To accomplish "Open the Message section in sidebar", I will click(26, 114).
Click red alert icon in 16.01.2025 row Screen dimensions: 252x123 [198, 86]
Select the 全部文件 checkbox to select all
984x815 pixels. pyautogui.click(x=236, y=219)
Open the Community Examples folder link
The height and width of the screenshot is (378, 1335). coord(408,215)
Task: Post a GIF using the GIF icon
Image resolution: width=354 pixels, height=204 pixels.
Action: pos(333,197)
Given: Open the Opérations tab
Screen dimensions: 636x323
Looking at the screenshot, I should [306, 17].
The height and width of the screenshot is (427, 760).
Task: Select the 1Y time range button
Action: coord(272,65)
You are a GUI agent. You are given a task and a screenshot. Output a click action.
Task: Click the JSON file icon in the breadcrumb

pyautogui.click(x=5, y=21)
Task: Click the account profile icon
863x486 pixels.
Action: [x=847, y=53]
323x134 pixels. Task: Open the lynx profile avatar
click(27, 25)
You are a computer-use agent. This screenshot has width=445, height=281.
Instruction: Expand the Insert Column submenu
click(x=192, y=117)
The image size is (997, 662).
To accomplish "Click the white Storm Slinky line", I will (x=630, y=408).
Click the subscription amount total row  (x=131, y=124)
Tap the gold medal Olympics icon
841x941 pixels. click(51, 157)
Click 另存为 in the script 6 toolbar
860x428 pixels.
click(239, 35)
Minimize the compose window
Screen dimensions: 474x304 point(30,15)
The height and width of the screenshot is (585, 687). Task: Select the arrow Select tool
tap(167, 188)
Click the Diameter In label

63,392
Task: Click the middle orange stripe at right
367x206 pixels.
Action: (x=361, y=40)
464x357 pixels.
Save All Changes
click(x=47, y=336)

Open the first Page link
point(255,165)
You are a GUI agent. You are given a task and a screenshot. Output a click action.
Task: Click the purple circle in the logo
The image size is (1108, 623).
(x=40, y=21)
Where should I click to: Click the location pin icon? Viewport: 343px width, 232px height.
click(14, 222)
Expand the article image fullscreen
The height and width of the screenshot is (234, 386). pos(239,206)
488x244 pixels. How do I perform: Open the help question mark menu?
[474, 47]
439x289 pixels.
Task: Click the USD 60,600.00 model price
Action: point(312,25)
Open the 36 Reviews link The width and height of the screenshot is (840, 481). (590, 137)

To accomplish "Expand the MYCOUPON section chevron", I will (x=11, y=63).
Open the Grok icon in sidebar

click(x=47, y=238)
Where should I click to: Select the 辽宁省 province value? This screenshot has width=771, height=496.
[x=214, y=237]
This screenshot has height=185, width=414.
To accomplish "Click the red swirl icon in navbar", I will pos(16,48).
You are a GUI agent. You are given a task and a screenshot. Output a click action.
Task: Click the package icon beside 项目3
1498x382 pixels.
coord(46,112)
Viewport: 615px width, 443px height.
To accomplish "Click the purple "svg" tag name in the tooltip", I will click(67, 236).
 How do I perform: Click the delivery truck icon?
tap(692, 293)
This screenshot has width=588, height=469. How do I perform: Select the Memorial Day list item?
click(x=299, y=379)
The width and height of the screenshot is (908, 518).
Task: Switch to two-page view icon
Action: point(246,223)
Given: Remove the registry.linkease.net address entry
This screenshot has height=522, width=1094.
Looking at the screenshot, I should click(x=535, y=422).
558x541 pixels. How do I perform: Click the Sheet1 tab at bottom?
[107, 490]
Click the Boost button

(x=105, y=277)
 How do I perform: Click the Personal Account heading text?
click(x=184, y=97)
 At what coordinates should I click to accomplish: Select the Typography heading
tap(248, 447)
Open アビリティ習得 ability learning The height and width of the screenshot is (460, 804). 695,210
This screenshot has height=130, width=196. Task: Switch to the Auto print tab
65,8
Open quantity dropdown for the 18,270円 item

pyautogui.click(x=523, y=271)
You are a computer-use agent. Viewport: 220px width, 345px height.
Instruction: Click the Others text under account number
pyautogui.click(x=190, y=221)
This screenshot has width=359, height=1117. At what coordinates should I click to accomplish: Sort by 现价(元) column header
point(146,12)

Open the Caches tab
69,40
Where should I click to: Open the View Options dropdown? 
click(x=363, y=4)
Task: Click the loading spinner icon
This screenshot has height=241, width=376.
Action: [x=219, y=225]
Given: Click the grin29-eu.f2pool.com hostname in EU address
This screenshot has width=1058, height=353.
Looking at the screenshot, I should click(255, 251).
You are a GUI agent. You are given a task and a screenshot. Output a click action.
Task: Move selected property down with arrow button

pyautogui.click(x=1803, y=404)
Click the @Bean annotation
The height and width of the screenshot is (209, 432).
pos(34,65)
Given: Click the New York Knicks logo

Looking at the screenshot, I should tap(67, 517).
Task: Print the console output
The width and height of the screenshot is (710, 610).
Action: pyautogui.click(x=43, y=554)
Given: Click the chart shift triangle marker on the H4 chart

-*-

### Assignment
Copy every line of the material in which the word "computer" occurs.

### Your response
You are a computer-use agent. This screenshot has width=445, height=281.
You are a computer-use agent. Viewport: 220px width, 345px height.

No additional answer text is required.